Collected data
◆ ◆ ◆ ◆ ◆ ◆ ◆

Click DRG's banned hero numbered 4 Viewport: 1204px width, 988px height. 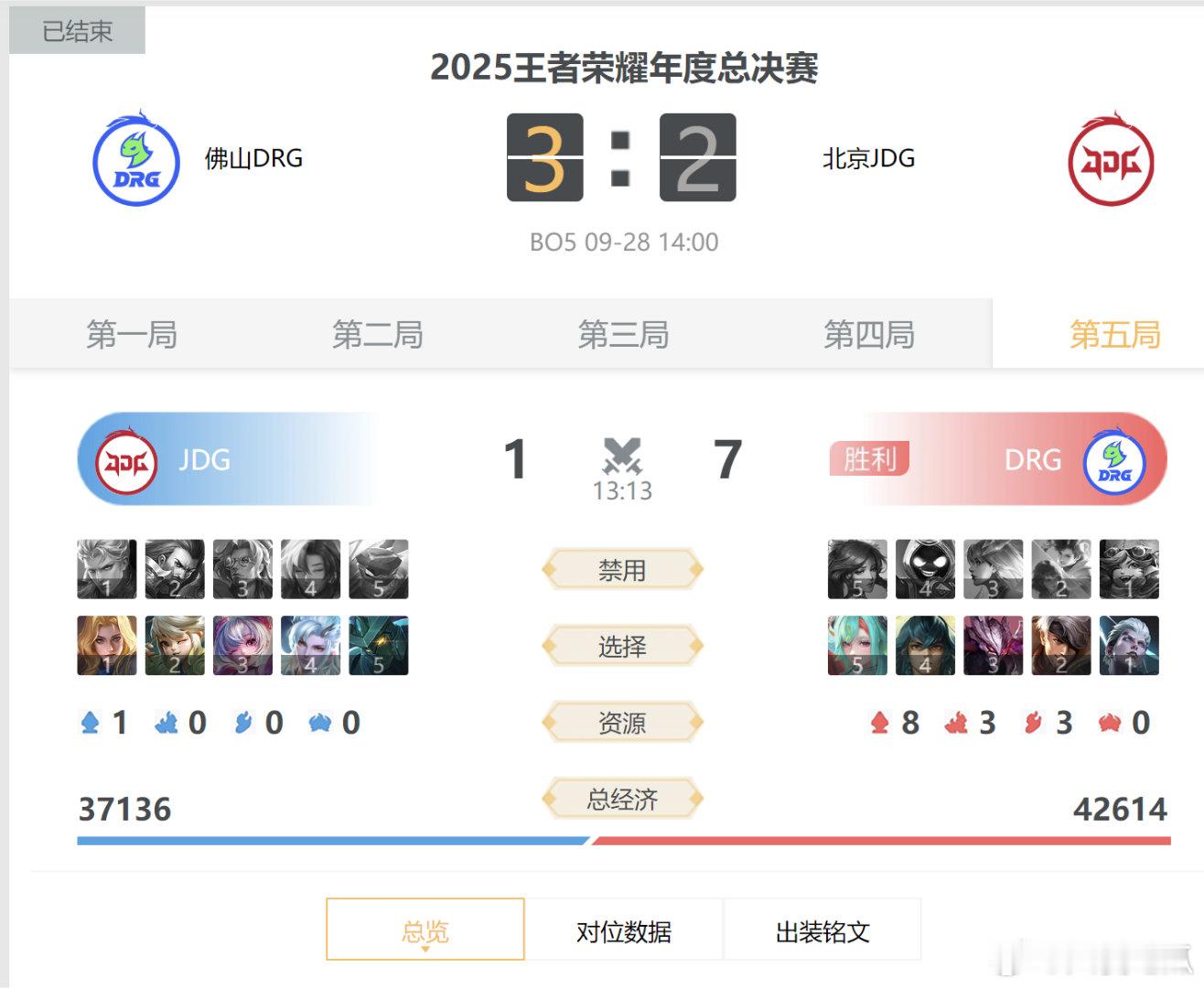925,569
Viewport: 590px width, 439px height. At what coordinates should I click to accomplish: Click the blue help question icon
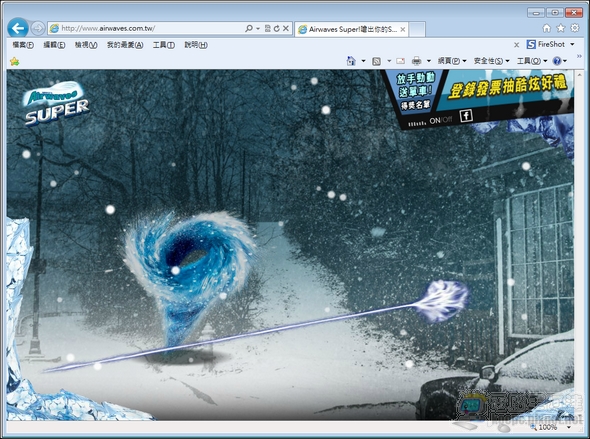(x=557, y=61)
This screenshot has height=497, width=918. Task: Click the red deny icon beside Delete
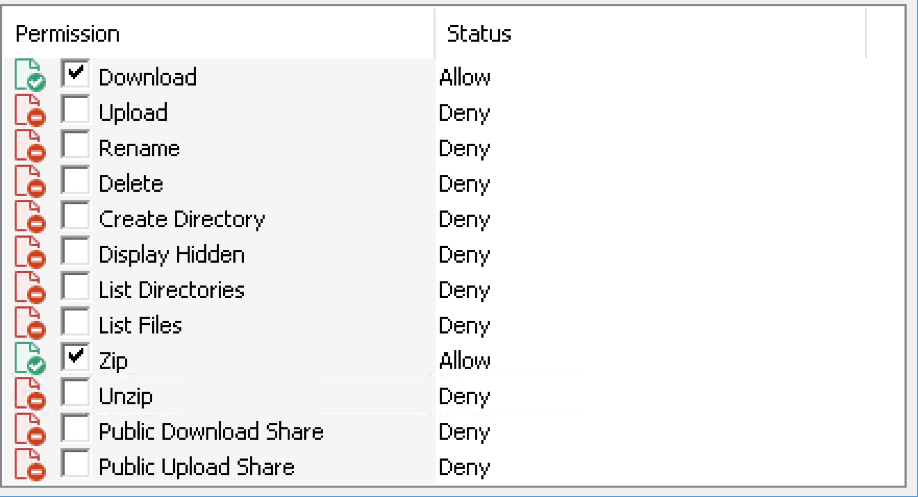30,181
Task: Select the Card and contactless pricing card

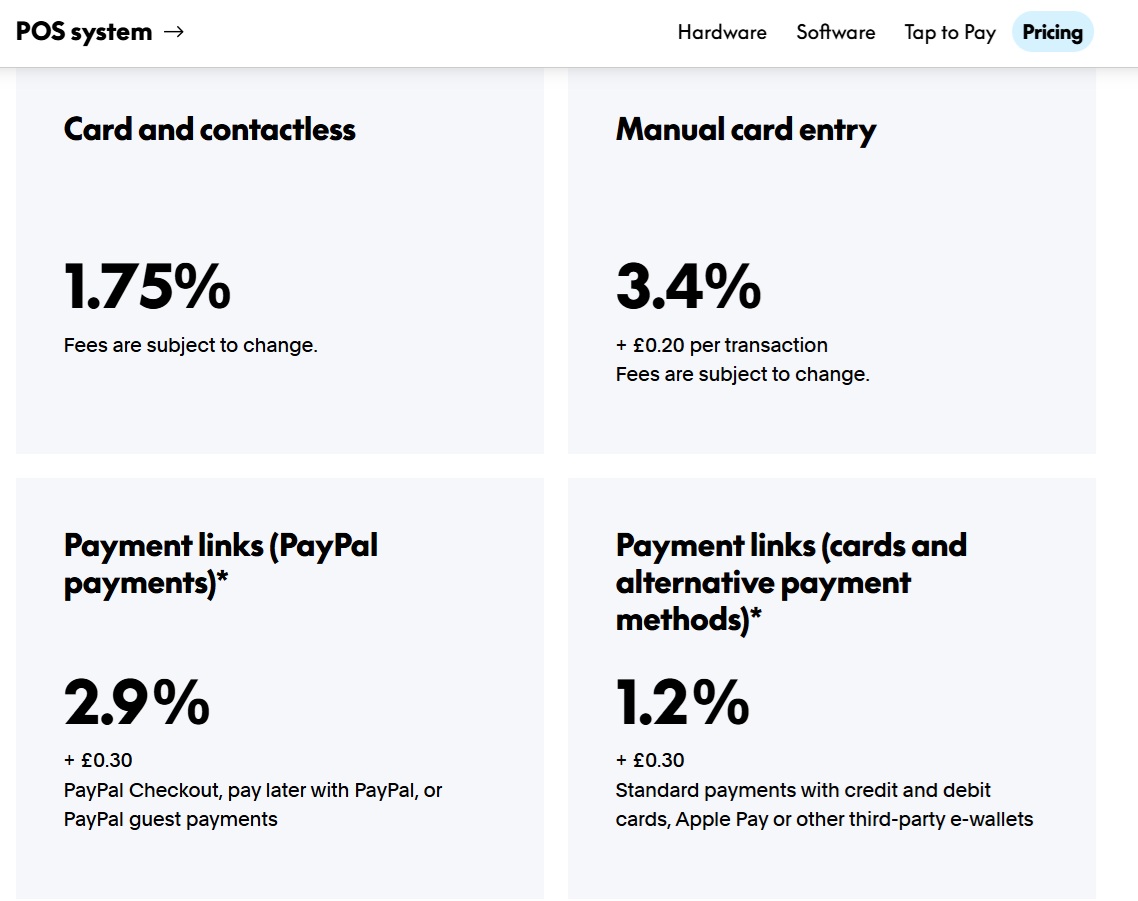Action: (x=279, y=260)
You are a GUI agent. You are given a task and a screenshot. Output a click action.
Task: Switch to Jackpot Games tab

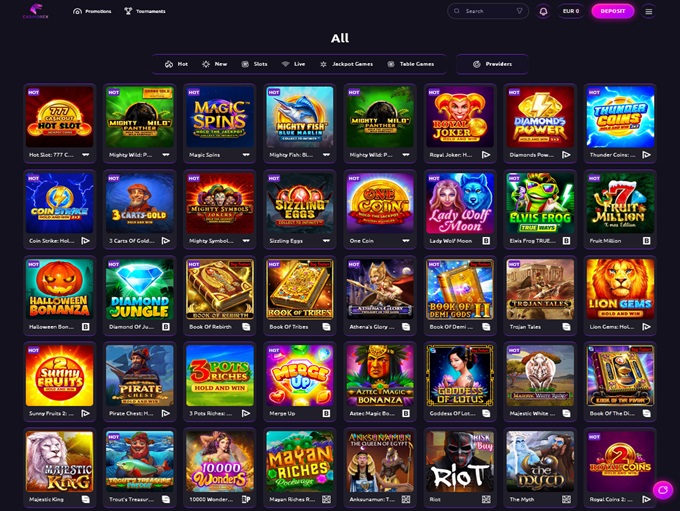pos(346,64)
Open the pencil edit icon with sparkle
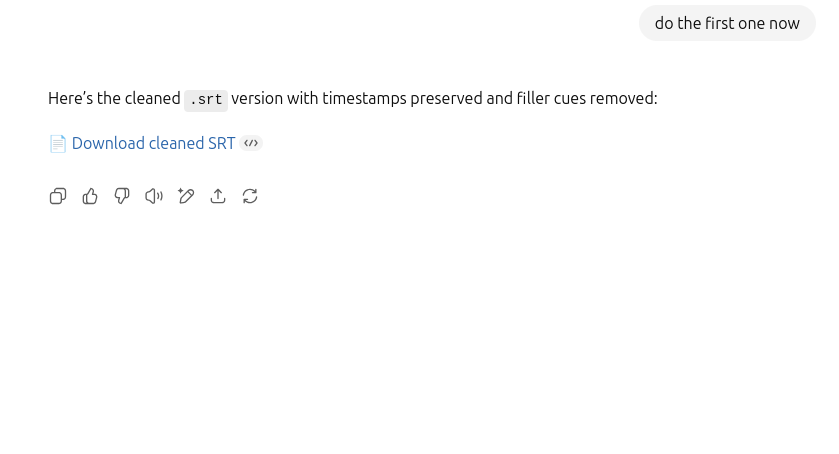Image resolution: width=839 pixels, height=454 pixels. (x=186, y=196)
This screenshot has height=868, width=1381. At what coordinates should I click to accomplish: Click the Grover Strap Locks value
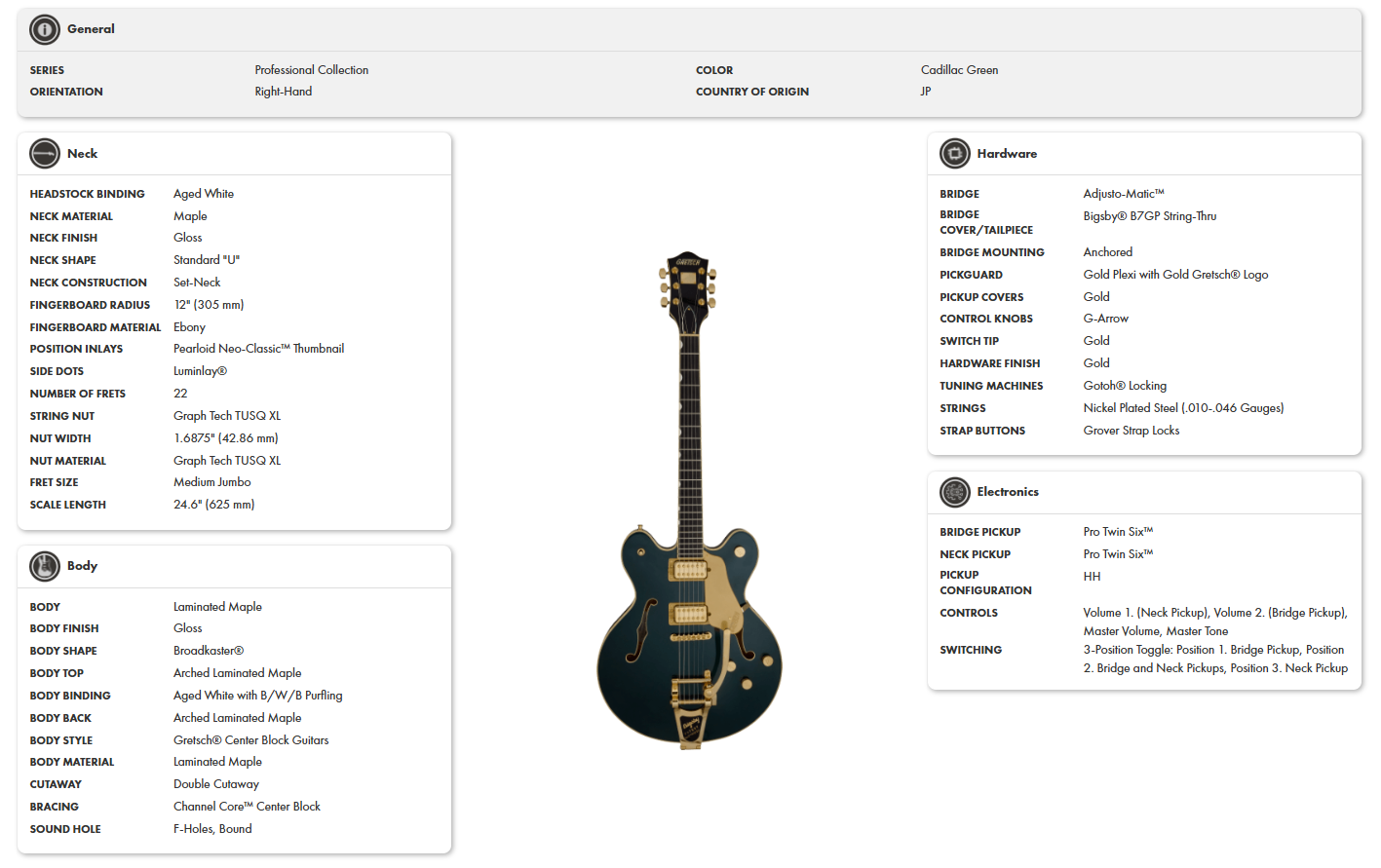[x=1132, y=431]
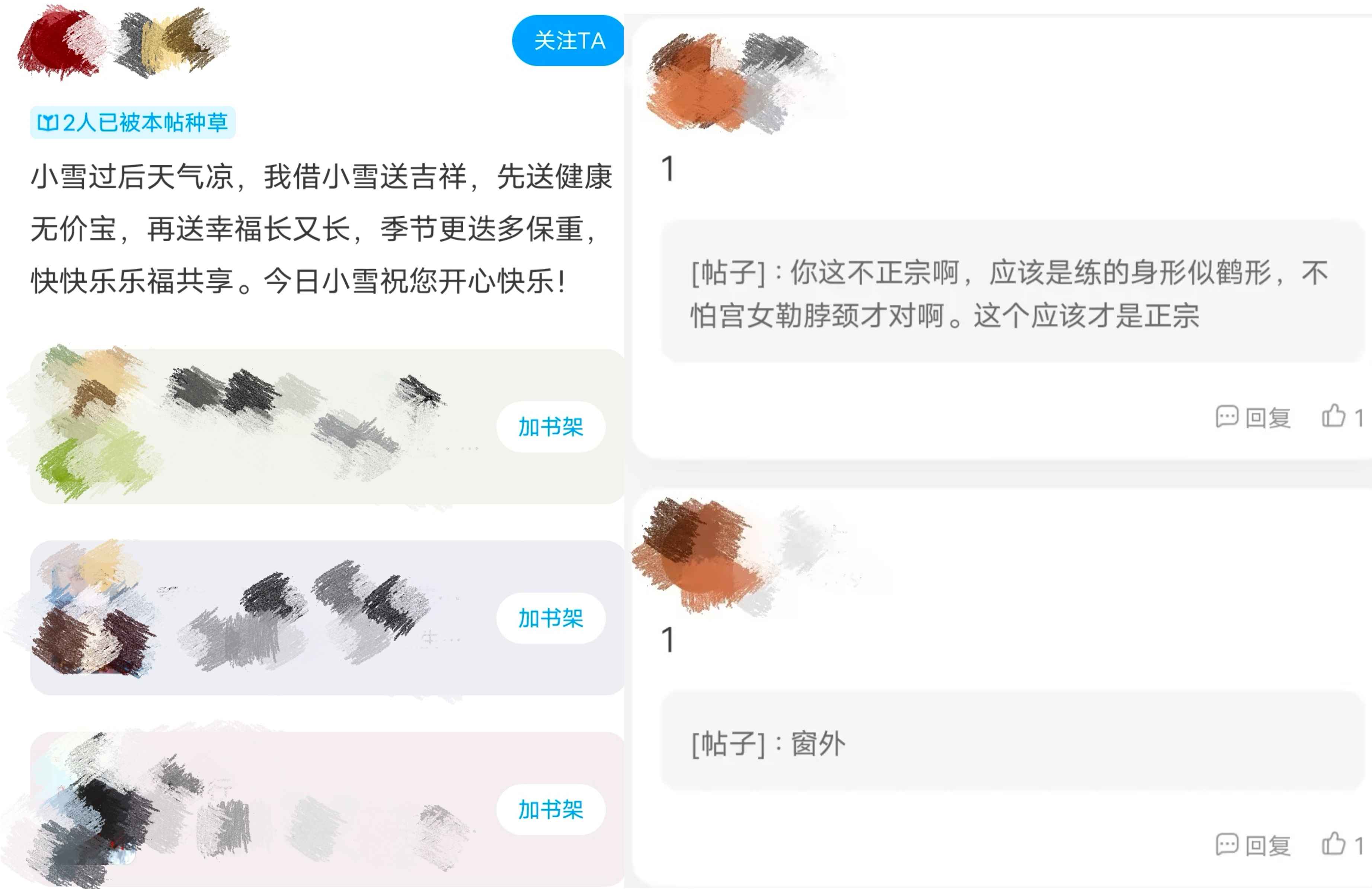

◆ ◆ ◆ ◆ ◆ ◆ ◆

◆ What you have to do
Reproduce nothing but the lines from the line containing "This screenshot has height=497, width=918." through the last line of the data above, exactly as written and without pictures.

◆ Response to the exercise
This screenshot has height=497, width=918. Task: Click the red deny icon beside Delete
30,181
Task: Select the Card and contactless pricing card

Action: (x=279, y=260)
You are a GUI agent. You are given a task and a screenshot. Output a click action.
Task: Switch to Jackpot Games tab

pos(346,64)
Open the pencil edit icon with sparkle
Image resolution: width=839 pixels, height=454 pixels. (x=186, y=196)
This screenshot has height=868, width=1381. At what coordinates should I click to accomplish: Click the Grover Strap Locks value
[x=1132, y=431]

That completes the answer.